Meine Schwester sagte einmal zu mir: „Ach weißt Du, die Menschen taugen zu nichts! Es ist doch immer wieder dasselbe: Sie schließen sich zusammen, haben tolle Ideen und machen sich damit das Leben angenehmer, verfallen dann dem Größenwahn und rotten sich gegenseitig aus.“ Der Beweis für diesen scheinbar universellen Lebensstil, so Schwesterherz, kann an archäologischen Funden bewundert werden.


Unverbesserlich?

Kein besonders positives Bild von uns Menschen. Ganz von der Hand zu weisen scheint es allerdings auch nicht zu sein...
Wir lassen unsere Artgenossen für einen Hungerlohn unter lebensbedrohlichen Bedingungen schuften, nur damit wir uns glitzernde Ringe an den Finger stecken können. Wenn wir nicht gerade unser Trinkwasser vergiften oder an der Vergrößerung des Ozonlochs arbeiten, holzen wir fleißig den Regenwald ab. Betrug, Erpressung und Kriege sind an der Tagesordnung. Ein besonders beliebtes Hobby scheint Grenzen ziehen und wieder kaputt machen zu sein. Wie gut gemeint Ideen ursprünglich auch sein mögen, es findet sich immer jemand, der sie durch die eigene Boshaftigkeit oder Gier ruiniert.

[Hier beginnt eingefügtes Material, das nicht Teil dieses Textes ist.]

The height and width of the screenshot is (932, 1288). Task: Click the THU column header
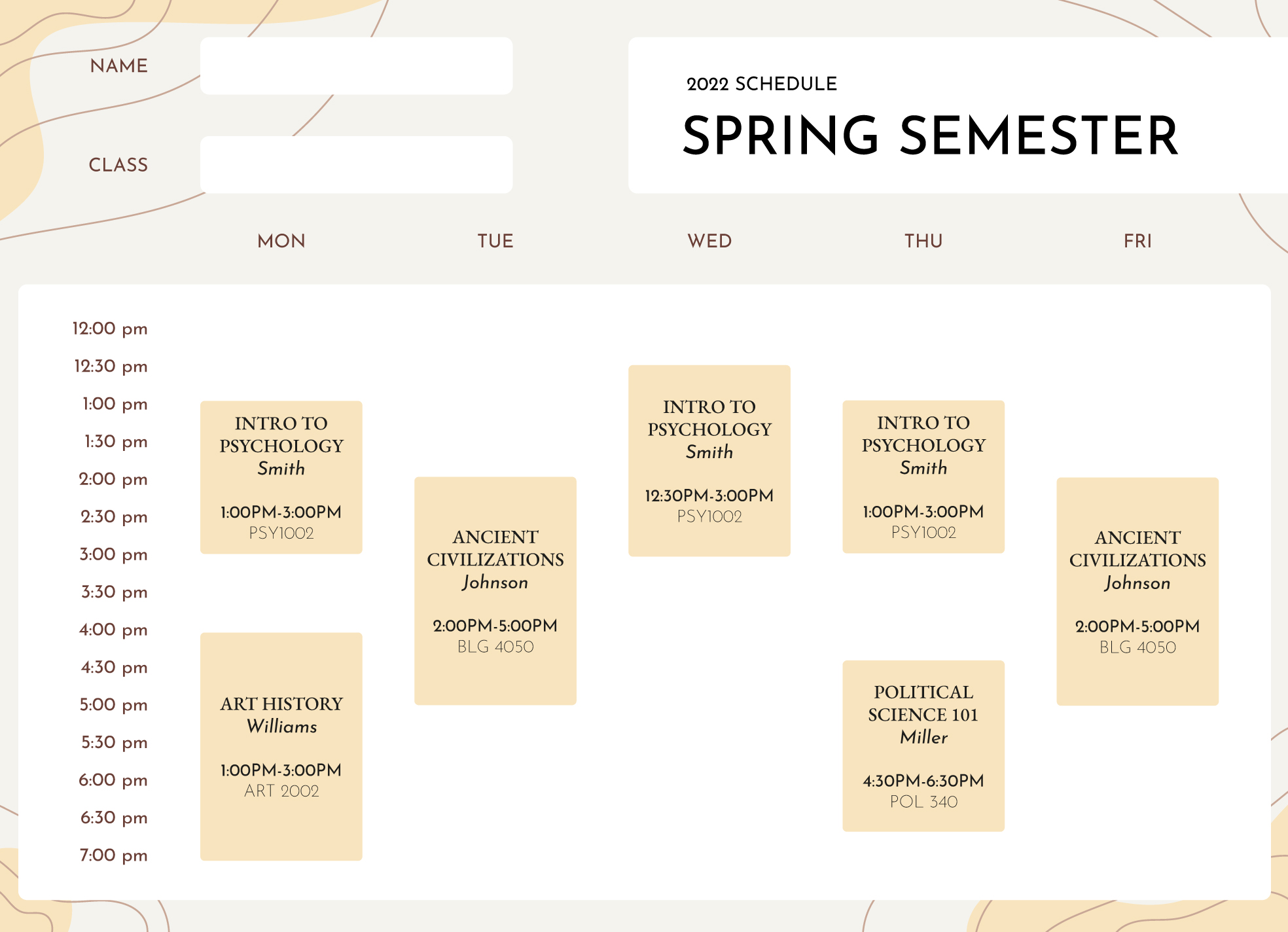coord(923,241)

Seien wir mal ehrlich – ganz knusper sind wir nicht. Über die Zeit betrachtet könnte man sogar zu dem Schluss kommen, Gandhi hätte mit folgendem Zitat recht: „Die Geschichte lehrt die Menschen, dass die Geschichte die Menschen nichts lehrt.“ Aber ist das wirklich schon alles?



Ein Hoffnungsschimmer

Der gleiche Ghandi sagte auch: „Where there is love, there is life“. Ich finde dies einen Punkt, auf den es sich lohnt zu konzentrieren. Klar, Irrwege ziehen uns magisch an und letztendlich endet es immer im Chaos, aber auf dem Weg dorthin ist so viel Leben, Liebe und Leidenschaft zu finden!

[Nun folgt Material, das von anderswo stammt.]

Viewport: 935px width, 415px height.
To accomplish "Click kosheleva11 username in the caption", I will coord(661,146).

Wir verbringen unzählige Stunden damit, von Musik ergriffen zu tanzen, zu klatschen und zu stampfen. Unermüdlich schubsen wir Bälle von einer Rasenseite zur anderen und werden dafür auch noch in großen Stadien bejubelt.
Ingenieure konstruieren gigantische Achterbahnen, damit wir uns im Geschwindigkeitsrausch vergnügt die Seele aus dem Leib schreien können. Philosophen verlieren sich in hitzigen Diskussion darüber, was mit einem Fuß passiert, würde er ins Nichts treten. Und während sich Mathematiker leidenschaftlich der Frage widmen, wie Kugeln am effektivsten gestapelt werden können, jagen neugierige Physiker am CERN Teilchen durch riesige Rohrsysteme.
Es werden wundervolle Bücher geschrieben, berührende Bilder gemalt und aufregende Filme gedreht.

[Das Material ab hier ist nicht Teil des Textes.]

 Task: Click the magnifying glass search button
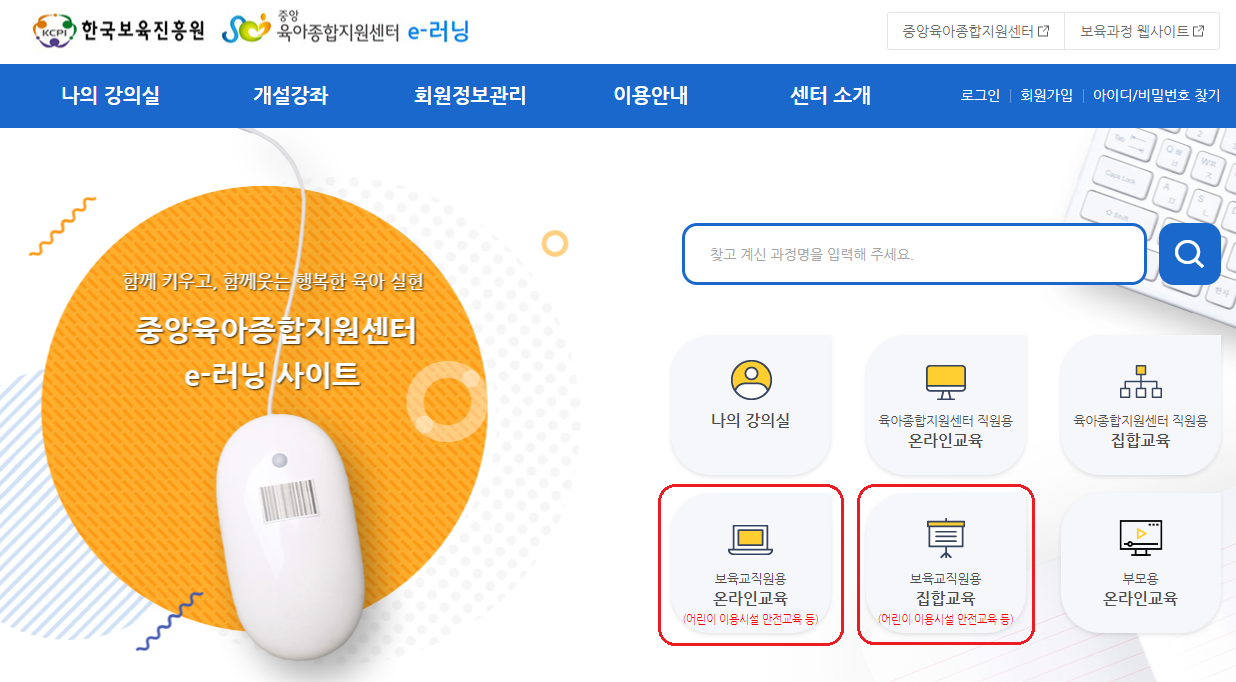(x=1189, y=254)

Täglich versuchen wir, unseren Ideen Ausdruck zu verleihen und gestalten die Welt. Unabhängig davon, ob diese Einfälle Bestand haben – wir sind mit Leidenschaft dabei.
Zwischen all den Gräueltaten und dem Unsinn, den wir verzapfen, finden sich immer wieder Hoffnungsschimmer und zauberhafte Geschichten. Es wäre zu schade, diese zu übersehen!


Happy End?

Auch der Ethnologe Claude Lévi-Strauss, der sich sein Leben lang mit Menschen in verschiedenen Gesellschaften beschäftigte, stellte fest: Wir können es einfach nicht lassen – egal wo, unermüdlich versuchen wir, Kultur zu schaffen. Und was hat er aus all seinen Reisen und Forschungen gelernt?
Die Welt hat ohne den Menschen begonnen und sie wird ohne ihn enden, so sein ernüchterndes Fazit. Eigentlich machen wir viel Lärm um nichts.
Vermutlich hat er recht.  Aber dennoch: Der Teil zwischen dem Anfang und dem Ende ist unheimlich aufregend!